The standard operations with AJO can include job submission, querying the cluster asking if it has finished running, getting the results and erasing the job files from the cluster.

To submit the job you will have to run the next command:

AJO -c config.rb -s

This will tell AJO that the configuration file you want to use is config.rb in current directory, and that you want to submit the job described in it to the cluster. The command will return you an identifier that you will later use for other operations.

To query the job:

AJO -c config.rb -q identifier_here

The command will return the message describing the status of the job.

To get the results:

AJO -c config.rb -r identifier_here

You can also specify the directory that you want to download everything to with -d directory and that you want all the output with -a.

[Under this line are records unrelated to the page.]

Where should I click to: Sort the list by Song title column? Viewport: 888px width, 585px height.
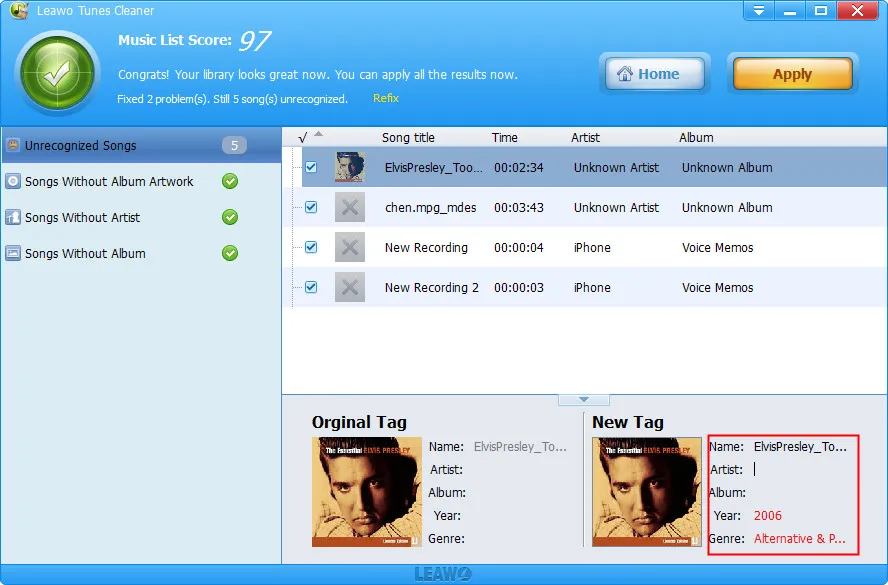click(x=408, y=138)
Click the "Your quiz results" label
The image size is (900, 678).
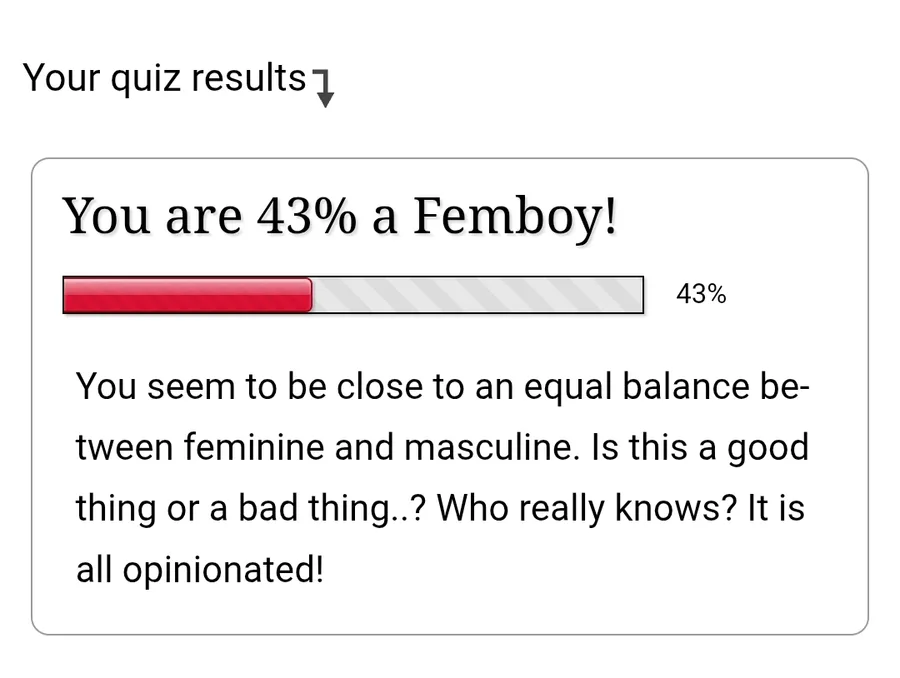click(164, 77)
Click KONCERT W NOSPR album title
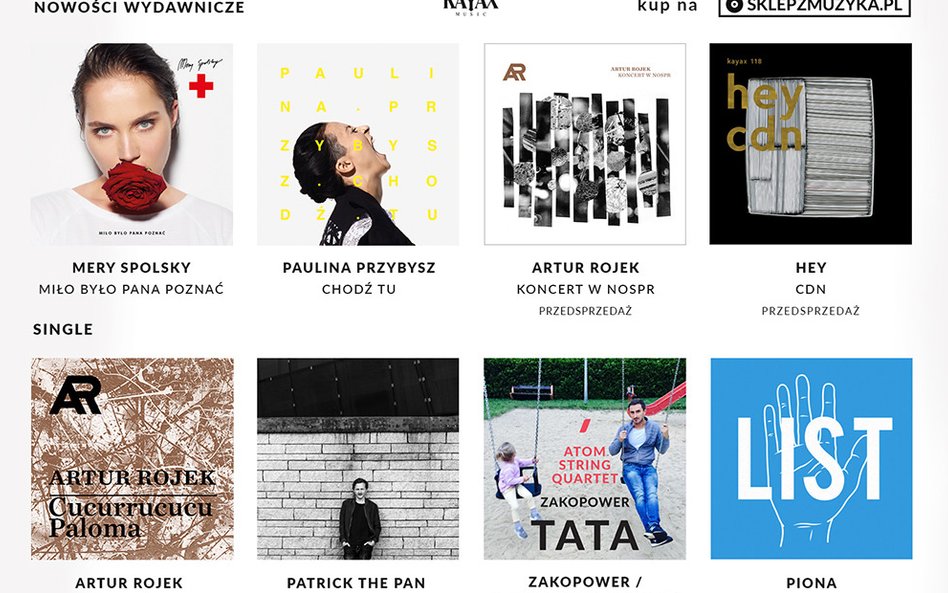The height and width of the screenshot is (593, 948). (x=586, y=289)
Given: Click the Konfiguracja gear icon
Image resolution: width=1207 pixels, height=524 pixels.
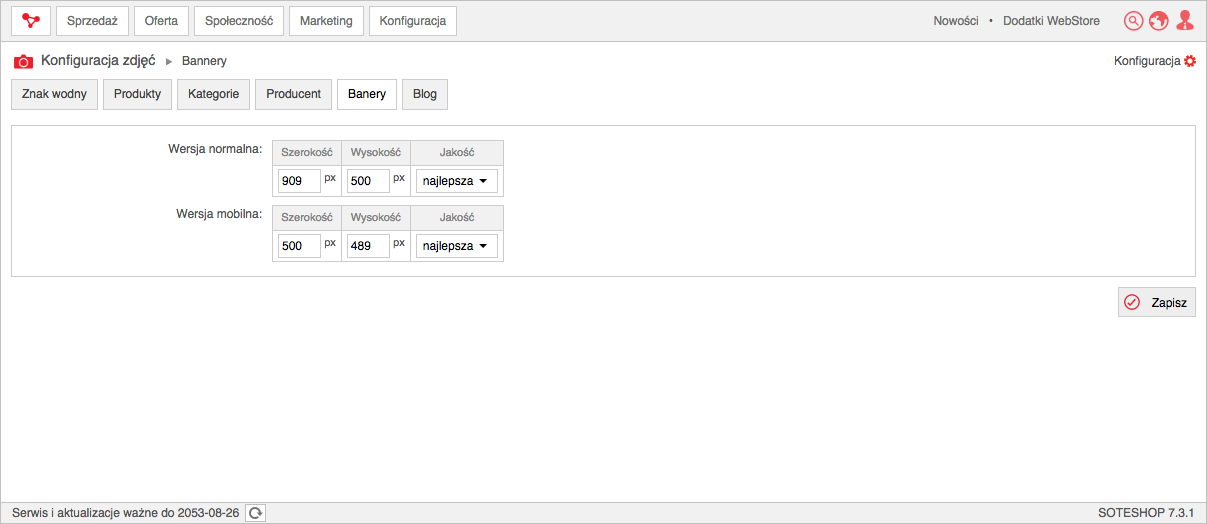Looking at the screenshot, I should pyautogui.click(x=1190, y=61).
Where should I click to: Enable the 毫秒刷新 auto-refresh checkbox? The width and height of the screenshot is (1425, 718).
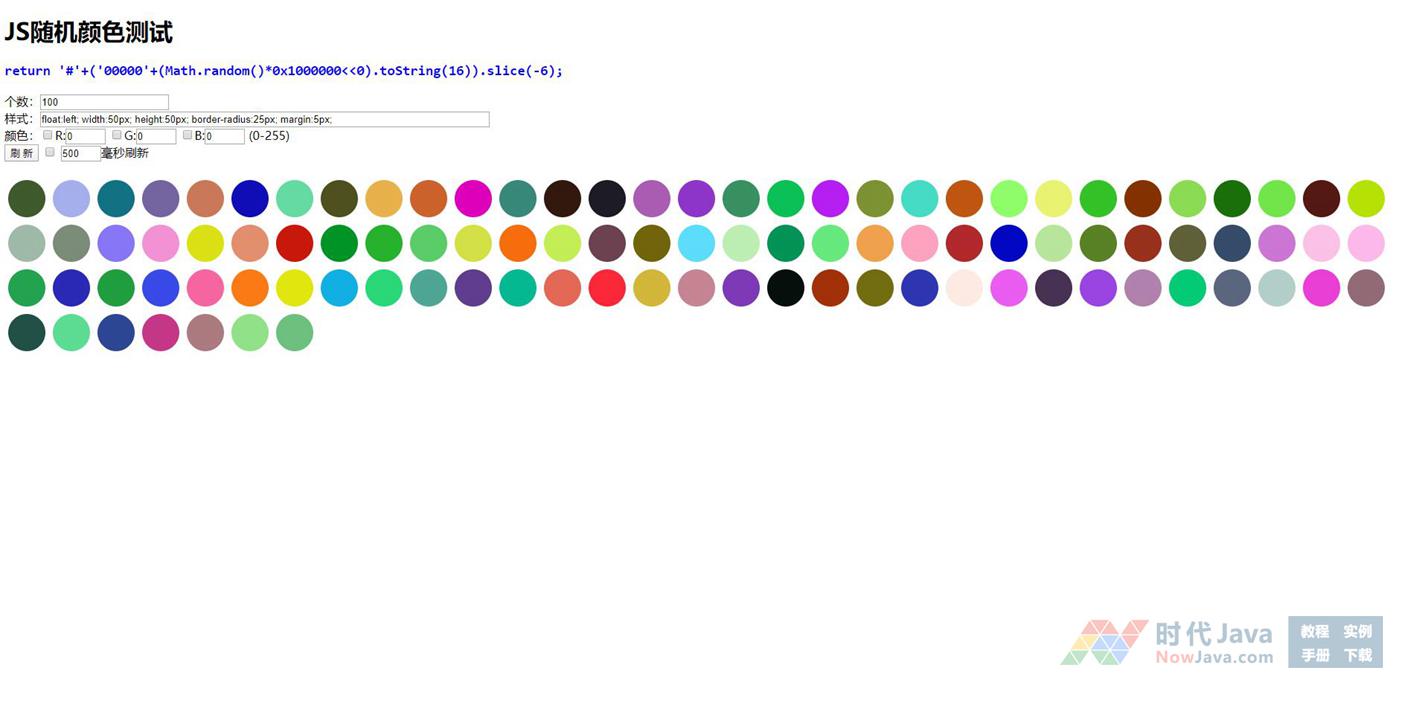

To erase the job files from the cluster:

AJO -c config.rb -e identifier_here

To list the identifiers of the jobs available for retrieval:

AJO -c config.rb –l

After setting up AJO, you can try if everything works as it should work by running this command. If you have never submitted jobs to your queue system with AJO, the output will be an empty line. If you get an error, check the syntax in the configuration file (you may have forgot some commas, semicolons, etc.), update Ruby's dependencies, verify your network interface and verify the SSH connection.